Jaguar Land Rover (JLR) is to create up to 750 jobs at a new factory on a site near Wolverhampton, the firm says.
The luxury carmaker, owned by Indian firm Tata, is investing £355m to build low-emission engines on a 120-hectare site at a business park near the M54.
The news has been welcomed by the government and unions, who fought planned cuts at the firm two years ago.
JLR chief executive Dr Ralf Speth said it was "truly exciting news" and "a major commitment for our company".
He added: "We expect the engine manufacturing facility to create up to 750 highly-skilled engineering and manufacturing posts at Jaguar Land Rover, along with hundreds more highly-skilled manufacturing jobs in the supply chain and the wider UK economy.
"As we invest £1.5 billion a year for the next five years in new product developments, expanding our engine range will help us realise the full global potential of both our Jaguar and Land Rover brands."
Dr Speth said the new four-cylinder engines would increase JLR's capability to offer high-performance engines while ensuring continued significant reductions in vehicle emissions.

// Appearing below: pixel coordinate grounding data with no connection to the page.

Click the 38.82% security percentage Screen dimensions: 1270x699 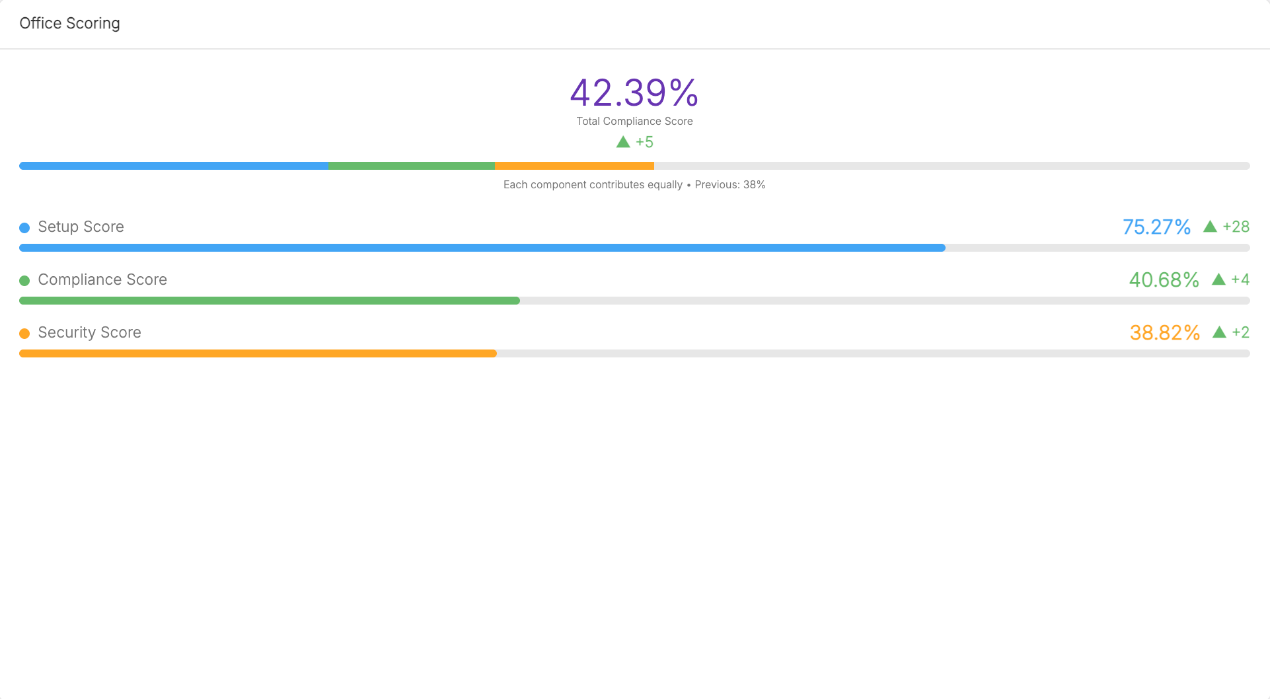tap(1164, 332)
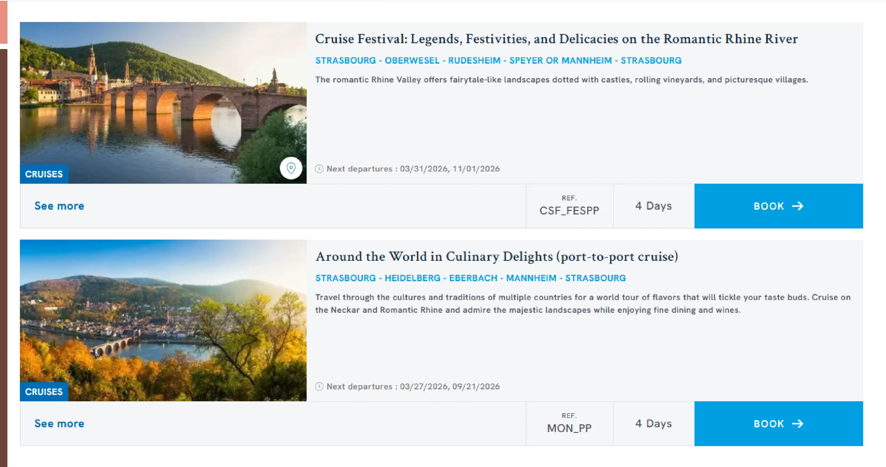Click CRUISES badge on the autumn photo
Screen dimensions: 886x467
pyautogui.click(x=44, y=392)
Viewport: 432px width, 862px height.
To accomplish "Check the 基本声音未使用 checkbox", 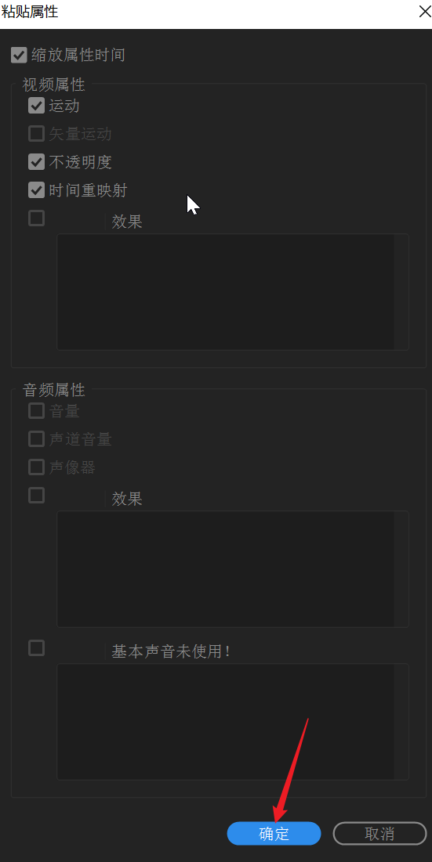I will [36, 648].
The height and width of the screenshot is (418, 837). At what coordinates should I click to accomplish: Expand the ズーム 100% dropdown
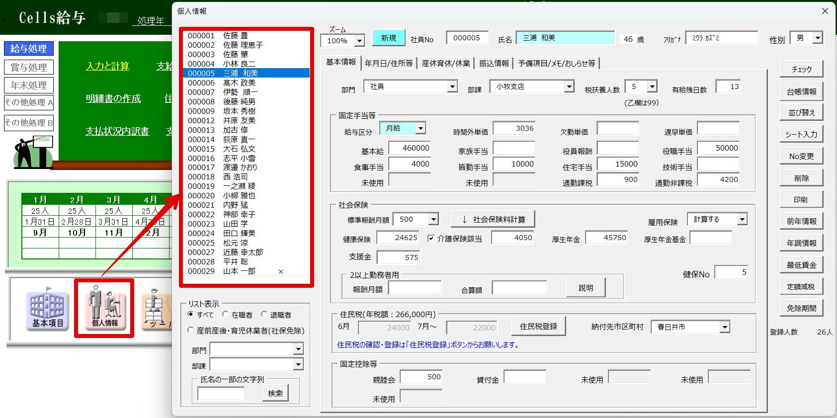[x=359, y=41]
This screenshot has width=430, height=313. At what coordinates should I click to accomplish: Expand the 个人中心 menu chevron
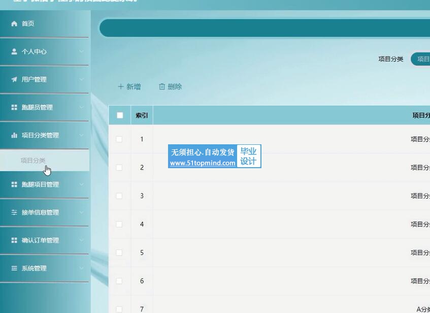tap(81, 52)

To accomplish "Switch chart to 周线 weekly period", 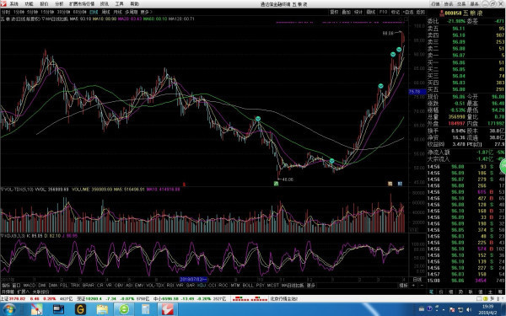I will coord(106,12).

The new engines will be petrol and diesel versions, but JLR said it would not release any technical details, or say which models they will be built for.

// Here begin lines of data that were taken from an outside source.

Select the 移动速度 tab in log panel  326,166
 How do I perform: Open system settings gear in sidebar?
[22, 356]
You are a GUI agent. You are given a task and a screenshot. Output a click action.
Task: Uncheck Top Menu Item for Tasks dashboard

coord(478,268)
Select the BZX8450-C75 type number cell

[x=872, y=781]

Dr Speth paid tribute to the "strong support" from the government, trade unions, local MPs, local authorities and the company's own employees.
Work at the site, on the Staffordshire-Wolverhampton border that was confirmed as a new enterprise zone in July, is due to start early next year.
JLR's engines are currently supplied by Ford from plants including Bridgend and Dagenham in the UK.
The government said it was supporting JLR's project through the Grant for Business Investment scheme which is providing up to £10m.
Business Secretary Vince Cable, who visited the company's Solihull vehicle production plant along with Deputy Prime Minister Nick Clegg, said the announcement "sends out strong signals to potential inward investors across the world".
He added: "(It) is a huge vote of confidence in our successful automotive sector in the UK and the skills and expertise in our workforce.
"The government's support for this project shows we are committed to the ongoing success of UK manufacturing and the UK automotive industry."
Last year JLR said it was reversing a decision to close one of its two West Midlands factories.
The group's headquarters is based in Gaydon, Warwickshire. It produces Land Rovers in two plants in Solihull in the West Midlands and in Halewood in Merseyside, while Jaguar models are produced at Castle Bromwich, near Birmingham.
Last week, JLR unveiled three new concept cars at the Frankfurt Motor Show on the back of a period of strong sales fuelled, partly, by a growing number of orders from foreign markets, including China and India.
The company reported pre-tax profits of £1.1bn in the year to 31 March, up from £14.6m the previous year. Revenues increased 51% to £9.9bn.
Unite union general secretary Len McCluskey said it was "excellent news for manufacturing at these difficult times".
He added: "Local and central governments past and present have had a hand in this good news, and that is to be commended."
Speaking earlier on Monday, Bob Nason, the Unite union plant convener at the Solihull Land Rover plant, said it was "a far cry from where we were two years ago".
"I think it's testament not only to the current workforce in the sacrifices they've made during those two years, but also I think testament to Tata's commitment to fulfilling a promise to create thousands of new jobs here in the UK."
Staffordshire County Council said the bid to attract JLR to the site was jointly made by itself, Wolverhampton City Council and South Staffordshire Council.
It added there was further planned investment by itself and Wolverhampton councils in the site's infrastructure.
Earlier this year the government announced a number of enterprise zones, including the one where the Jaguar plant will be built.
The areas offer cheaper business rates, super-fast broadband and lower levels of planning control in a bid to boost growth.
Wolverhampton North East Labour MP Emma Reynolds, said it was "extremely good news" after the loss of thousands of manufacturing jobs over the last 30 years in the city and elsewhere in the West Midlands.
Ms Reynolds, who lives in Pendeford near the i54 site, said it was "particularly welcome news against the backdrop of last week's awful unemployment figures".
Birmingham Erdington Labour MP Jack Dromey said it would be the biggest car factory to be built in Britain for 20 years.
Mr Dromey, who based his 2010 election campaign on supporting West Midlands manufacturing, added: "It will bring much needed jobs and high quality jobs to Birmingham and Britain."